Hoping you're doing OK and are at some point able to explain all this to your sister, 

Love, 


MM xxx


----------



## jq (Nov 14, 2006)

Dear Bernie,

Sorry I am a little late to reply, but I wanted to say how much I feel for you and to endorse what the others have said about dealing with this in your own way in your own time. Just remember, "rationality" has nothing to do with this, you do not have to share your photo of Grace with anyone untill and unless you feel you want to. You are entitled to decide what is private to you and DH. We all have private things, precious memories, love letters, momentos, dreams. Grace's photo is all of these beautiful things to you. She is your own angel.

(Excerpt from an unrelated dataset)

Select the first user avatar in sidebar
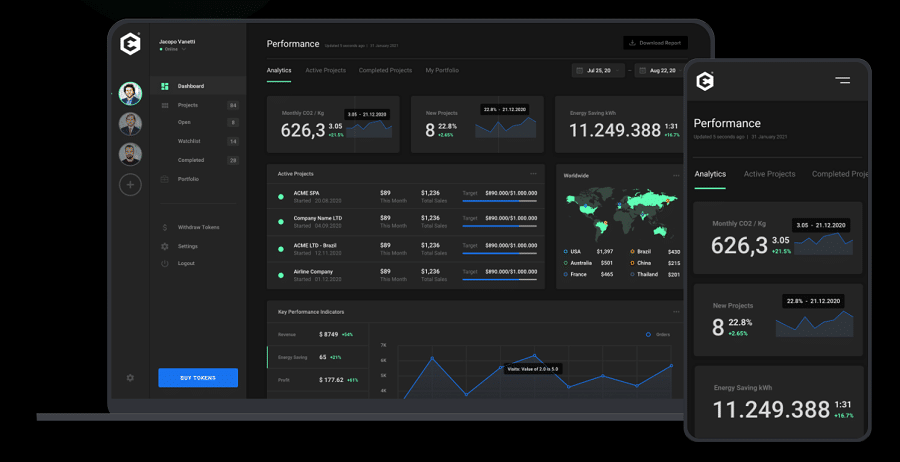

I guess if your sister was supportive at the time, she could be supportive again. Meanwhile, I expect she is feeling at least foolish at trying to force you to share something that you are not ready to share. When the time feels right maybe you can explain to her as you have explained so well here how you feel. Maybe a letter is easier than trying to have a conversation? But don't feel pressurised to explain either. Maybe your sister can work it out for herself?

Lots of love,

Jq xxx


----------



## Myownangel (Aug 24, 2005)

Jq - you are right! She is my own angel - that's why I chose the name! (Also I stole it from someone on another chatboard.... )
Bernie x


----------



## jq (Nov 14, 2006)

I guessed it! Love Jq xxx


----------